Dr Swaminath and colleagues from New York, USA evaluated the indications for adalimumab to identify whether this strategy is effective in inducing or maintaining remission.
In addition, the team assessed the proportion of inflammatory bowel disease patients who require dose escalation.
Patients prescribed adalimumab for Crohn’s disease were identified and included for analysis, if they had follow-up of at least 6 weeks.
Adalimumab dose was escalated if patients had return of symptoms prior to next dose.
The team used clinical judgment to determine severity of disease.
|Adalimumab dose escalation occurred in 29%|
|Alimentary Pharmacology & Therapeutics|
A second GI physician confirmed disease severity as determined by the first physician.
The team reported that a total of 48 out of 60 patients met inclusion criteria.
Adalimumab was used to treat Crohn’s disease in 98%, and ulcerative colitis in 2% of patients.
The research team noted that most patients had moderate or severe disease.

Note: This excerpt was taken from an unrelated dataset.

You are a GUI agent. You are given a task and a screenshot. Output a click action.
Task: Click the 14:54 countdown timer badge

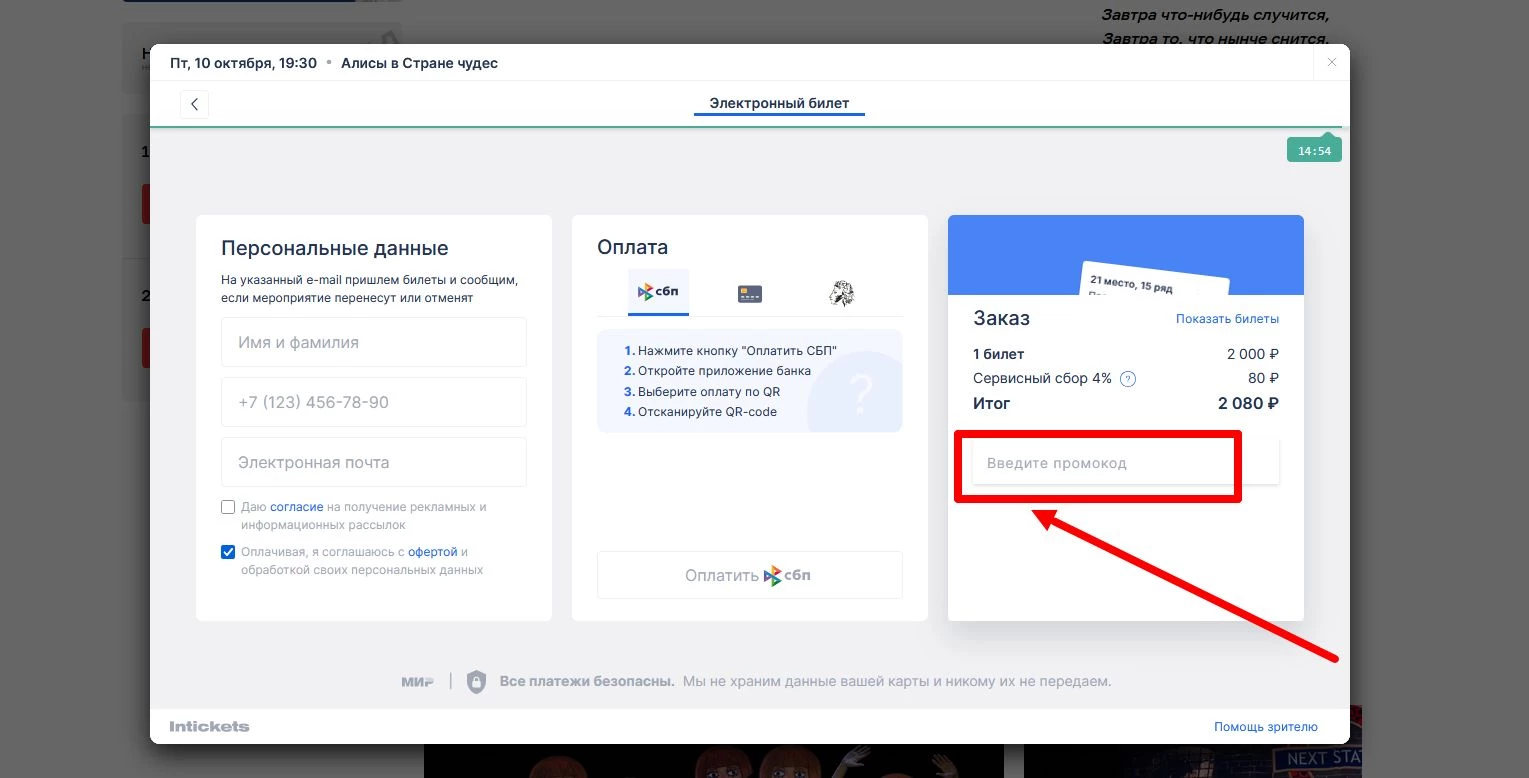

The team found that prior infliximab exposure was present in 88%.
Adalimumab dose escalation occurred in 29% within an average time of 2 months.
Of the majority of patients who required dose escalation, 64% did not improve clinically.
The team observed that steroids could be discontinued in three of 19%.
Clinical improvement was noted in 44%, and 2% of patients achieved clinical remission.
The team noted that adverse drug reactions necessitated drug discontinuation in 8% of patients.
Dr Swaminath’s team concludes, “This retrospective review from a single academic medical center suggests that a minority of patients, who cannot be maintained on 40 mg every other week, of adalimumab benefit from an increased dose.”
“This suggests the need for a treatment with an alternative mode of action in anti-tumor necrosis factor failures.